Pendeknya, ekonomi digital Indonesia sangat berpotensi untuk berkembang karena memiliki porsi sekitar 40% dari total enam negara tersebut dan harus benar-benar secara bersama-sama direalisasikan.

Data tersebut juga memprediksi keuangan digital di Asia Tenggara akan berkembang dengan didominasi oleh digital payment sebesar 1 triliun pada 2025. Perekembangan ekonomi digital di sektor keuangan, termasuk fintech lending, mengalami pertumbuhan dan perkembangan yang sangat pesat dari sisi pemain, pengguna , hingga aktifnya berbagai sektor industri yang mendukung pertumbuhan tersebut.
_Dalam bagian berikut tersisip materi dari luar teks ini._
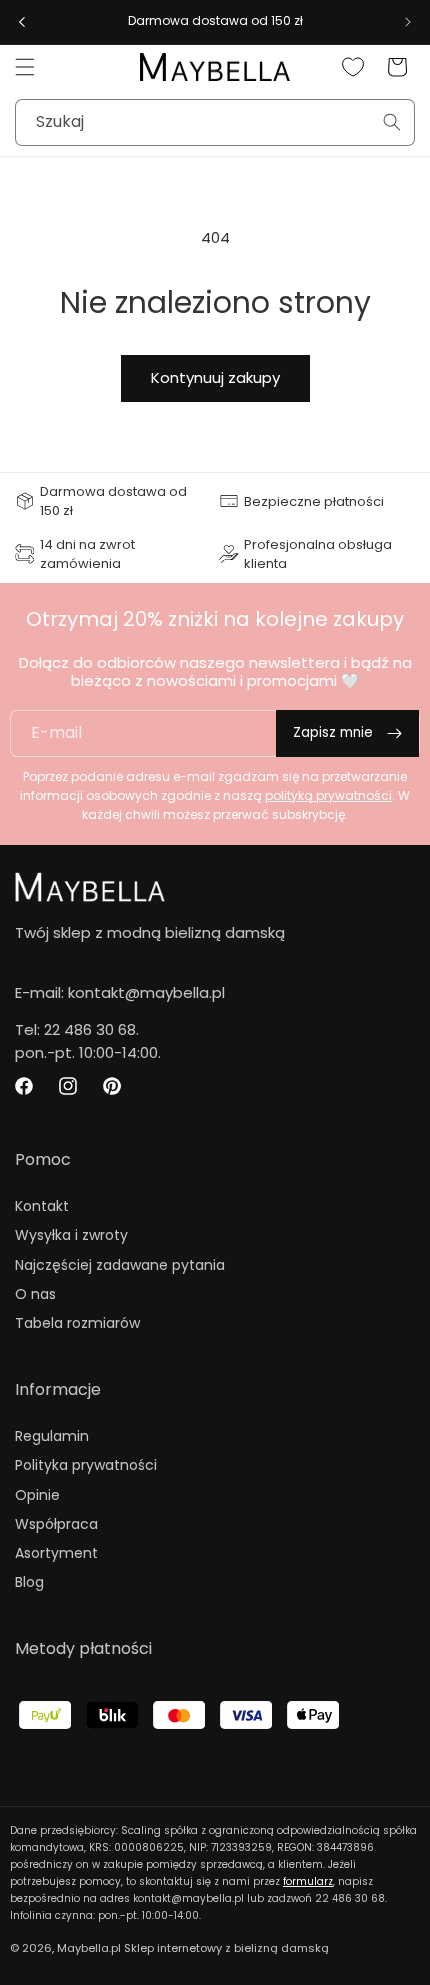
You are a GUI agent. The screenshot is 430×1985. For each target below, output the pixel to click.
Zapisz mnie (333, 732)
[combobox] (215, 122)
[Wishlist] (353, 67)
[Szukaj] (392, 122)
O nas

"Kami dari pemerintahan pun kita sudah menggunakan beberapa fintech untuk misalnya membayar pajak atau membayar penerimaan negara lainnya, untuk berpartisipasi misalnya ORI, kemudian juga untuk penyaluran baik itu misalnya ultra mikro kredit maupun penyaluran bansos lainnya," ujar Staf Ahli Bidang Organisasi, Birokrasi, dan Teknologi Informasi Kementerian Keuangan Sudarto, dalam sebuah seminar daring di Jakarta, Kamis.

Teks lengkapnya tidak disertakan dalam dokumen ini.